Saved entries
• • • • • • •
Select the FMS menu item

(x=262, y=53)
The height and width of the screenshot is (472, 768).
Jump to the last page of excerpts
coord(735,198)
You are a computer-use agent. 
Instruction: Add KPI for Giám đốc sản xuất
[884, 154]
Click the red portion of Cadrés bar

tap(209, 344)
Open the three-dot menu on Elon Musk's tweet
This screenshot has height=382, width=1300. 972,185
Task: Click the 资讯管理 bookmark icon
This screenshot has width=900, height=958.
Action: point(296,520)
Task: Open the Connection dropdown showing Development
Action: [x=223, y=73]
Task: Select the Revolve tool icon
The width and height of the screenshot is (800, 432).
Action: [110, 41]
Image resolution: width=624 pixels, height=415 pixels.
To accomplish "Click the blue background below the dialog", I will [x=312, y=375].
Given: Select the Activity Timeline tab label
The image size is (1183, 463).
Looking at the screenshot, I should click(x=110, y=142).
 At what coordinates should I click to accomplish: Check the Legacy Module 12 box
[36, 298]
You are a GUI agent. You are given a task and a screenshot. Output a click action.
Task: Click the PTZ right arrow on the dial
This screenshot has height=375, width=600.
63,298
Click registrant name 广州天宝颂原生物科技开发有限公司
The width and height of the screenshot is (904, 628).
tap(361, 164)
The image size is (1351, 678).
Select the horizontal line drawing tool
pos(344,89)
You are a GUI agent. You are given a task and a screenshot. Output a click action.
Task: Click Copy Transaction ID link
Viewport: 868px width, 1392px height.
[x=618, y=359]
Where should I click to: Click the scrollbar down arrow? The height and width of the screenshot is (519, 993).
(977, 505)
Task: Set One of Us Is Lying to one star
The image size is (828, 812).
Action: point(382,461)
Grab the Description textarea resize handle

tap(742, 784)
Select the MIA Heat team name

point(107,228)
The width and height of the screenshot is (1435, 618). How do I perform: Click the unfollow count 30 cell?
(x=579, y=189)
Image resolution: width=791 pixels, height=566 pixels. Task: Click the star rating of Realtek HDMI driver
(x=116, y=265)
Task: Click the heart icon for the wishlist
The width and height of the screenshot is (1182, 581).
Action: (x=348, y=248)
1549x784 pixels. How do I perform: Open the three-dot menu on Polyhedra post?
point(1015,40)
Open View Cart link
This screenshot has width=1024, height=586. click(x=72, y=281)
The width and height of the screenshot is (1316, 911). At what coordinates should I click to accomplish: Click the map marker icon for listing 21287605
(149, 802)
• • • • • • •
What to produce: Set down, from the entries above, exactly the lines from the one with "Given: Select the Activity Timeline tab label" up to and including the one with "The image size is (1351, 678).", and no other lines.

Reply:
Given: Select the Activity Timeline tab label
The image size is (1183, 463).
Looking at the screenshot, I should click(x=110, y=142).
 At what coordinates should I click to accomplish: Check the Legacy Module 12 box
[36, 298]
You are a GUI agent. You are given a task and a screenshot. Output a click action.
Task: Click the PTZ right arrow on the dial
This screenshot has height=375, width=600.
63,298
Click registrant name 广州天宝颂原生物科技开发有限公司
The width and height of the screenshot is (904, 628).
tap(361, 164)
The image size is (1351, 678).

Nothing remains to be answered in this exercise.